Screenshot grounding data

───

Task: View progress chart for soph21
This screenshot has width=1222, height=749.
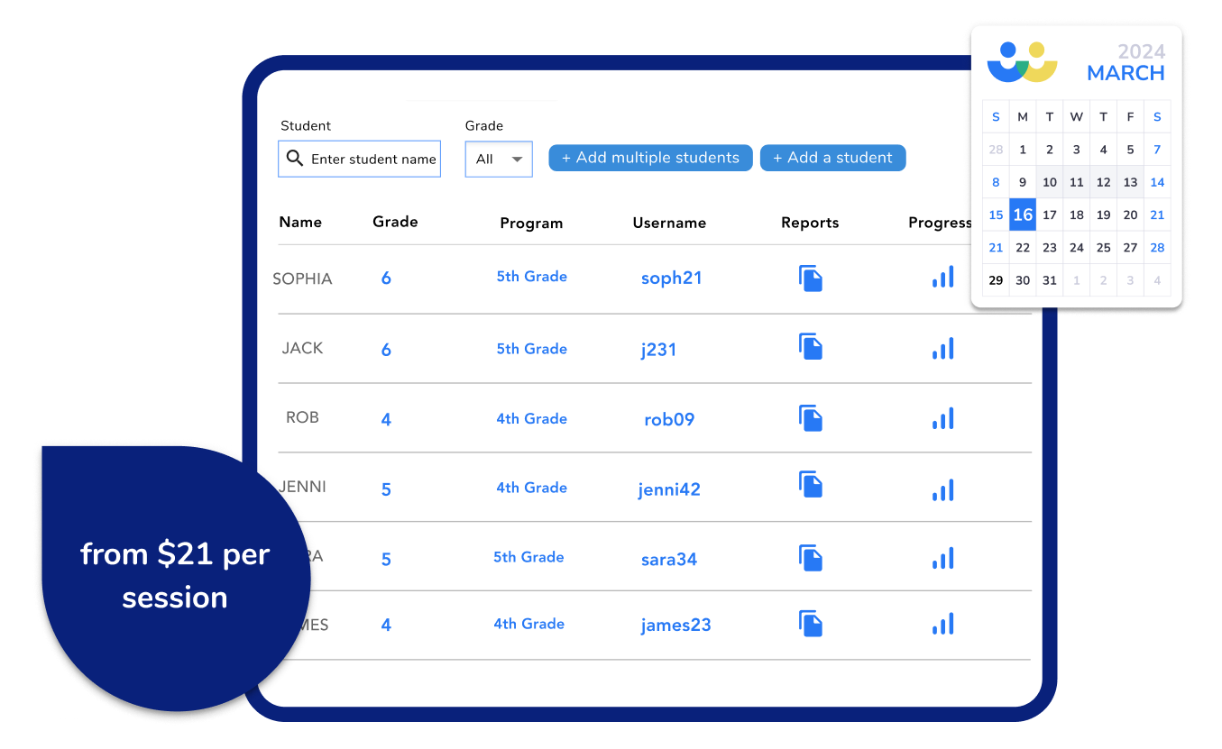Action: (x=942, y=278)
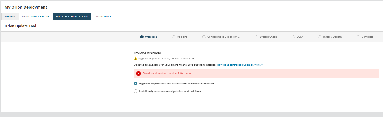
Task: Click the Could not download error banner
Action: (x=256, y=73)
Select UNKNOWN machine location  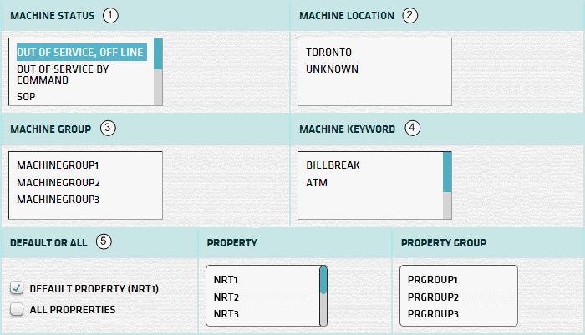[x=332, y=69]
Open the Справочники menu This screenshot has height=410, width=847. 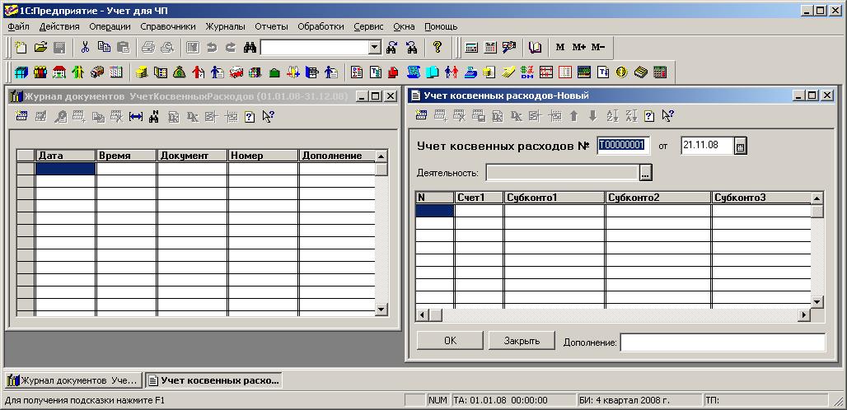click(168, 26)
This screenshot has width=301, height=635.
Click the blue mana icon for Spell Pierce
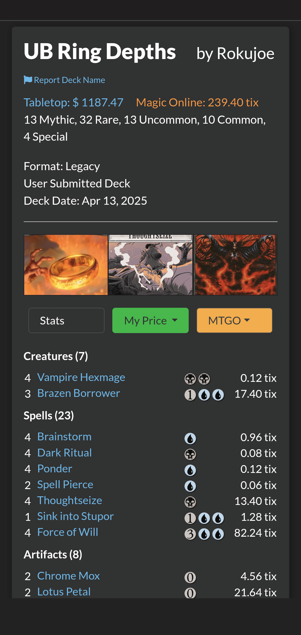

───

*How to complete this task*. If a line falls between the one containing "This screenshot has width=301, height=635." and the last line of the entries above, both included, reproduce it exactly; leave the pictures out.

*Written response*.
This screenshot has width=301, height=635.
Click the blue mana icon for Spell Pierce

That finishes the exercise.